(Pointing records for text and elements)
★ ★ ★ ★ ★

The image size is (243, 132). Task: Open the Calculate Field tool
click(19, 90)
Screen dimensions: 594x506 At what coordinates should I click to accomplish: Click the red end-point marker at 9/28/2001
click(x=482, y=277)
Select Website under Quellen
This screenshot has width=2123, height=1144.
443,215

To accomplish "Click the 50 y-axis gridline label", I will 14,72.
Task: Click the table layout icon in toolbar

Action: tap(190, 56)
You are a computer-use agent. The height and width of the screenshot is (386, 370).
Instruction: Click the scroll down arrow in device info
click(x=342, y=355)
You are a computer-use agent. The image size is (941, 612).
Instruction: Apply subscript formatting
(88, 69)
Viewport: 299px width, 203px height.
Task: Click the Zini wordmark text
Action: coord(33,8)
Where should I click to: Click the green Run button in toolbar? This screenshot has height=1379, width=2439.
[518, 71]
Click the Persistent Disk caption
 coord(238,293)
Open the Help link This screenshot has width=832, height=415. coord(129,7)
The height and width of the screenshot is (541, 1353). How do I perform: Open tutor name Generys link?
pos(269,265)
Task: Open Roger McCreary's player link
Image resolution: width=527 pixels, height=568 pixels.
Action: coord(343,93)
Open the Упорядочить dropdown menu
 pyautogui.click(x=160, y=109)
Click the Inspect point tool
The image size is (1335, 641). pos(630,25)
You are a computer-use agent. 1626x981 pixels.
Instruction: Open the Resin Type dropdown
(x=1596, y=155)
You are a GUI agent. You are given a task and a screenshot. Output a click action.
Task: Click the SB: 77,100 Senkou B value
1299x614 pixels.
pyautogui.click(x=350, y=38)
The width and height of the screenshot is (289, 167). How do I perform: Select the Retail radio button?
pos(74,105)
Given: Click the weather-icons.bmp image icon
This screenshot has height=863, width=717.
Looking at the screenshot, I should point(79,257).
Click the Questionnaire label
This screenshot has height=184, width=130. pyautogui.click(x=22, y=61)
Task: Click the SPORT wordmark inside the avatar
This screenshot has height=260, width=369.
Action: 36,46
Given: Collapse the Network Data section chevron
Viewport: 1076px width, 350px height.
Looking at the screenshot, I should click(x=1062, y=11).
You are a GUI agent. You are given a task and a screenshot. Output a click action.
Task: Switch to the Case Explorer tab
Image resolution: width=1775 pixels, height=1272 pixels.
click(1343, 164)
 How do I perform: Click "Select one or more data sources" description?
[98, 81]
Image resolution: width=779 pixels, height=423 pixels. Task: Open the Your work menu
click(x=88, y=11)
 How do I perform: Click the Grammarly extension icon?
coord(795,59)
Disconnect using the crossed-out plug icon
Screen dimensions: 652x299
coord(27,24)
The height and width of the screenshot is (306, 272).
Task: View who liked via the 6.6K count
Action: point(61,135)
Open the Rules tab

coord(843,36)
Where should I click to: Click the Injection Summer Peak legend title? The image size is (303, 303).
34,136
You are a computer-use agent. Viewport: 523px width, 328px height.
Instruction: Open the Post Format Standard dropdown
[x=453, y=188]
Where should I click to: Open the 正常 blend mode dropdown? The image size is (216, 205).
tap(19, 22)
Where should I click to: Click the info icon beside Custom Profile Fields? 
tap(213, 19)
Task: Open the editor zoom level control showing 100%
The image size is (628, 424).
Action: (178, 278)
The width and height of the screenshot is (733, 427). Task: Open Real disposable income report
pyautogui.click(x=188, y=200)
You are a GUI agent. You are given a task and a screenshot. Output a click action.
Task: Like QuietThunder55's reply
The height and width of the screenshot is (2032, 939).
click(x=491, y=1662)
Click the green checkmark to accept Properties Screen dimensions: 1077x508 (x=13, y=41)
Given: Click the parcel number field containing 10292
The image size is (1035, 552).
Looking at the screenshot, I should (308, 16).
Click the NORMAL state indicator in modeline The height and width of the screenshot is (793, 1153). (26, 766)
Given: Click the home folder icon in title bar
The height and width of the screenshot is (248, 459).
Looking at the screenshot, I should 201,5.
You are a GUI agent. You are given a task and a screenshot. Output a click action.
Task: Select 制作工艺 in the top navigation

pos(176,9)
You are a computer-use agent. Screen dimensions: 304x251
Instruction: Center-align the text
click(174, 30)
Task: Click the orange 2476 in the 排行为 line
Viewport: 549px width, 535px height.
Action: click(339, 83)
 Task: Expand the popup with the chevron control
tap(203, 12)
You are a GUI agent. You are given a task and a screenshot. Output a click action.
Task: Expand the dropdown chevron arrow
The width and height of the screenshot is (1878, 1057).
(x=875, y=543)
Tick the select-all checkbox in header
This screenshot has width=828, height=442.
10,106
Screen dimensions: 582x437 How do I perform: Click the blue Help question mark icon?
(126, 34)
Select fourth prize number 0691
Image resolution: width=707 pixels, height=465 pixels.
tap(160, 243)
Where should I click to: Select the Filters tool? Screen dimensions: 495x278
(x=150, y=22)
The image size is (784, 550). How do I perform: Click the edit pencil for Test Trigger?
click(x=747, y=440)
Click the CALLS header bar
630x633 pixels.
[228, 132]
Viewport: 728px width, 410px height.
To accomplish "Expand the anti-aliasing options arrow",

★ ★ ★ ★ ★

Convert the material above into a JSON list of strings, one string for each line, skipping any blank lines.

[
  "The image size is (243, 132). Task: Open the Calculate Field tool",
  "click(19, 90)",
  "Screen dimensions: 594x506 At what coordinates should I click to accomplish: Click the red end-point marker at 9/28/2001",
  "click(x=482, y=277)",
  "Select Website under Quellen",
  "This screenshot has width=2123, height=1144.",
  "443,215",
  "To accomplish \"Click the 50 y-axis gridline label\", I will 14,72.",
  "Task: Click the table layout icon in toolbar",
  "Action: tap(190, 56)",
  "You are a computer-use agent. The height and width of the screenshot is (386, 370).",
  "Instruction: Click the scroll down arrow in device info",
  "click(x=342, y=355)",
  "You are a computer-use agent. The image size is (941, 612).",
  "Instruction: Apply subscript formatting",
  "(88, 69)",
  "Viewport: 299px width, 203px height.",
  "Task: Click the Zini wordmark text",
  "Action: coord(33,8)",
  "Where should I click to: Click the green Run button in toolbar? This screenshot has height=1379, width=2439.",
  "[518, 71]",
  "Click the Persistent Disk caption",
  " coord(238,293)",
  "Open the Help link This screenshot has width=832, height=415. coord(129,7)",
  "The height and width of the screenshot is (541, 1353). How do I perform: Open tutor name Generys link?",
  "pos(269,265)",
  "Task: Open Roger McCreary's player link",
  "Image resolution: width=527 pixels, height=568 pixels.",
  "Action: coord(343,93)",
  "Open the Упорядочить dropdown menu",
  " pyautogui.click(x=160, y=109)",
  "Click the Inspect point tool",
  "The image size is (1335, 641). pos(630,25)",
  "You are a computer-use agent. 1626x981 pixels.",
  "Instruction: Open the Resin Type dropdown",
  "(x=1596, y=155)",
  "You are a GUI agent. You are given a task and a screenshot. Output a click action.",
  "Task: Click the SB: 77,100 Senkou B value",
  "1299x614 pixels.",
  "pyautogui.click(x=350, y=38)",
  "The width and height of the screenshot is (289, 167). How do I perform: Select the Retail radio button?",
  "pos(74,105)",
  "Given: Click the weather-icons.bmp image icon",
  "This screenshot has height=863, width=717.",
  "Looking at the screenshot, I should point(79,257).",
  "Click the Questionnaire label",
  "This screenshot has height=184, width=130. pyautogui.click(x=22, y=61)",
  "Task: Click the SPORT wordmark inside the avatar",
  "This screenshot has height=260, width=369.",
  "Action: 36,46",
  "Given: Collapse the Network Data section chevron",
  "Viewport: 1076px width, 350px height.",
  "Looking at the screenshot, I should click(x=1062, y=11).",
  "You are a GUI agent. You are given a task and a screenshot. Output a click action.",
  "Task: Switch to the Case Explorer tab",
  "Image resolution: width=1775 pixels, height=1272 pixels.",
  "click(1343, 164)",
  " How do I perform: Click \"Select one or more data sources\" description?",
  "[98, 81]",
  "Image resolution: width=779 pixels, height=423 pixels. Task: Open the Your work menu",
  "click(x=88, y=11)",
  " How do I perform: Click the Grammarly extension icon?",
  "coord(795,59)",
  "Disconnect using the crossed-out plug icon",
  "Screen dimensions: 652x299",
  "coord(27,24)",
  "The height and width of the screenshot is (306, 272).",
  "Task: View who liked via the 6.6K count",
  "Action: point(61,135)",
  "Open the Rules tab",
  "coord(843,36)",
  "Where should I click to: Click the Injection Summer Peak legend title? The image size is (303, 303).",
  "34,136",
  "You are a computer-use agent. Viewport: 523px width, 328px height.",
  "Instruction: Open the Post Format Standard dropdown",
  "[x=453, y=188]",
  "Where should I click to: Open the 正常 blend mode dropdown? The image size is (216, 205).",
  "tap(19, 22)",
  "Where should I click to: Click the info icon beside Custom Profile Fields? ",
  "tap(213, 19)",
  "Task: Open the editor zoom level control showing 100%",
  "The image size is (628, 424).",
  "Action: (178, 278)",
  "The width and height of the screenshot is (733, 427). Task: Open Real disposable income report",
  "pyautogui.click(x=188, y=200)",
  "You are a GUI agent. You are given a task and a screenshot. Output a click action.",
  "Task: Like QuietThunder55's reply",
  "The height and width of the screenshot is (2032, 939).",
  "click(x=491, y=1662)",
  "Click the green checkmark to accept Properties Screen dimensions: 1077x508 (x=13, y=41)",
  "Given: Click the parcel number field containing 10292",
  "The image size is (1035, 552).",
  "Looking at the screenshot, I should (308, 16).",
  "Click the NORMAL state indicator in modeline The height and width of the screenshot is (793, 1153). (26, 766)",
  "Given: Click the home folder icon in title bar",
  "The height and width of the screenshot is (248, 459).",
  "Looking at the screenshot, I should 201,5.",
  "You are a GUI agent. You are given a task and a screenshot. Output a click action.",
  "Task: Select 制作工艺 in the top navigation",
  "pos(176,9)",
  "You are a computer-use agent. Screen dimensions: 304x251",
  "Instruction: Center-align the text",
  "click(174, 30)",
  "Task: Click the orange 2476 in the 排行为 line",
  "Viewport: 549px width, 535px height.",
  "Action: click(339, 83)",
  " Task: Expand the popup with the chevron control",
  "tap(203, 12)",
  "You are a GUI agent. You are given a task and a screenshot. Output a click action.",
  "Task: Expand the dropdown chevron arrow",
  "The width and height of the screenshot is (1878, 1057).",
  "(x=875, y=543)",
  "Tick the select-all checkbox in header",
  "This screenshot has width=828, height=442.",
  "10,106",
  "Screen dimensions: 582x437 How do I perform: Click the blue Help question mark icon?",
  "(126, 34)",
  "Select fourth prize number 0691",
  "Image resolution: width=707 pixels, height=465 pixels.",
  "tap(160, 243)",
  "Where should I click to: Select the Filters tool? Screen dimensions: 495x278",
  "(x=150, y=22)",
  "The image size is (784, 550). How do I perform: Click the edit pencil for Test Trigger?",
  "click(x=747, y=440)",
  "Click the CALLS header bar",
  "630x633 pixels.",
  "[228, 132]",
  "Viewport: 728px width, 410px height.",
  "To accomplish \"Expand the anti-aliasing options arrow\","
]